:: Work instruction ::
The entries below hold a line with "Sort by the P points column header" and a line with "Go back to the". Return those lines and all that lie between them, exactly and only.

:: Given records ::
★ ★ ★ ★ ★ ★ ★

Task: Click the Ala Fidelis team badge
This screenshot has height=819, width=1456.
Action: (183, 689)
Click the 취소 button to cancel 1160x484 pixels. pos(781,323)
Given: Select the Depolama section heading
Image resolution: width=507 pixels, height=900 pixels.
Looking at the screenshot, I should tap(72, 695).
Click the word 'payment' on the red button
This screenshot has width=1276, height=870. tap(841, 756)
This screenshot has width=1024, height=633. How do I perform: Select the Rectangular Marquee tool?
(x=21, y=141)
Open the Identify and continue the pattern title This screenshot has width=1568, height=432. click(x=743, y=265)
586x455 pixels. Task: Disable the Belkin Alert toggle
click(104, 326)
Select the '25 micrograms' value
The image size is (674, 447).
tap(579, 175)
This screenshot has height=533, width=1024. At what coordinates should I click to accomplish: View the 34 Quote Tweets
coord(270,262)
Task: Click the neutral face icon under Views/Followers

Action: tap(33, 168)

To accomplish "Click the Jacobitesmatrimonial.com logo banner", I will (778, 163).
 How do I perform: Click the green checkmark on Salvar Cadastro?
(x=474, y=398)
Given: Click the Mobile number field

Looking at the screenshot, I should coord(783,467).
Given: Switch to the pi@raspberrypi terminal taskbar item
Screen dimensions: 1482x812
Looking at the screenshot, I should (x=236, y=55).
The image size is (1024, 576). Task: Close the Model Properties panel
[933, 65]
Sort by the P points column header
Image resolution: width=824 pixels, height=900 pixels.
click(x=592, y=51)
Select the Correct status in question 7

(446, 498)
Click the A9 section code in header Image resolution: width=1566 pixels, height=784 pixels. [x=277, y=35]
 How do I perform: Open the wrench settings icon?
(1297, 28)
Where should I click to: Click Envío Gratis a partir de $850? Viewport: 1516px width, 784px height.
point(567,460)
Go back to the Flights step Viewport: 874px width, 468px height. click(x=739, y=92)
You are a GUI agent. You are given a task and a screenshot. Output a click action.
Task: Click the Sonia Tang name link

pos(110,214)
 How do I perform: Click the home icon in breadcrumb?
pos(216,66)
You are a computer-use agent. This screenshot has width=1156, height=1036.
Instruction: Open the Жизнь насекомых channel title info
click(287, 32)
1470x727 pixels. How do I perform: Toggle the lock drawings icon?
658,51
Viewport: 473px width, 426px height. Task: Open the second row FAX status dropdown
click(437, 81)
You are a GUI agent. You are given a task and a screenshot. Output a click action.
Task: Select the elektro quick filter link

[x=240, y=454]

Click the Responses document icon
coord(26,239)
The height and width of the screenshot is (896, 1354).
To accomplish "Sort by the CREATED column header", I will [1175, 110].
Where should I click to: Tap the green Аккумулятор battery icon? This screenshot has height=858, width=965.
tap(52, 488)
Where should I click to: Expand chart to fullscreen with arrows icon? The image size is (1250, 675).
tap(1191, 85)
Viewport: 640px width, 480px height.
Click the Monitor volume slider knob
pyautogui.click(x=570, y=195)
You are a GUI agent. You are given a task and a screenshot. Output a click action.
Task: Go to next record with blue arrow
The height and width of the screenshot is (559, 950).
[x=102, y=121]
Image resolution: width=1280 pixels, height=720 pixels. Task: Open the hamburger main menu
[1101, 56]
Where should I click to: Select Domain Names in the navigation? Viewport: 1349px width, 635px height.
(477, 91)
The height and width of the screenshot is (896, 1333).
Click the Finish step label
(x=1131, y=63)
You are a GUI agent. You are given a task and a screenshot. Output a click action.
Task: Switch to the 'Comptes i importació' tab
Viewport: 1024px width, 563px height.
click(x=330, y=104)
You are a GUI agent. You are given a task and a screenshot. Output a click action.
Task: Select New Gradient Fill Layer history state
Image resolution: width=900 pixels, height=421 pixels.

★ ★ ★ ★ ★ ★ ★

:: Task answer ::
Sort by the P points column header
Image resolution: width=824 pixels, height=900 pixels.
click(x=592, y=51)
Select the Correct status in question 7

(446, 498)
Click the A9 section code in header Image resolution: width=1566 pixels, height=784 pixels. [x=277, y=35]
 How do I perform: Open the wrench settings icon?
(1297, 28)
Where should I click to: Click Envío Gratis a partir de $850? Viewport: 1516px width, 784px height.
point(567,460)
Go back to the Flights step Viewport: 874px width, 468px height. click(x=739, y=92)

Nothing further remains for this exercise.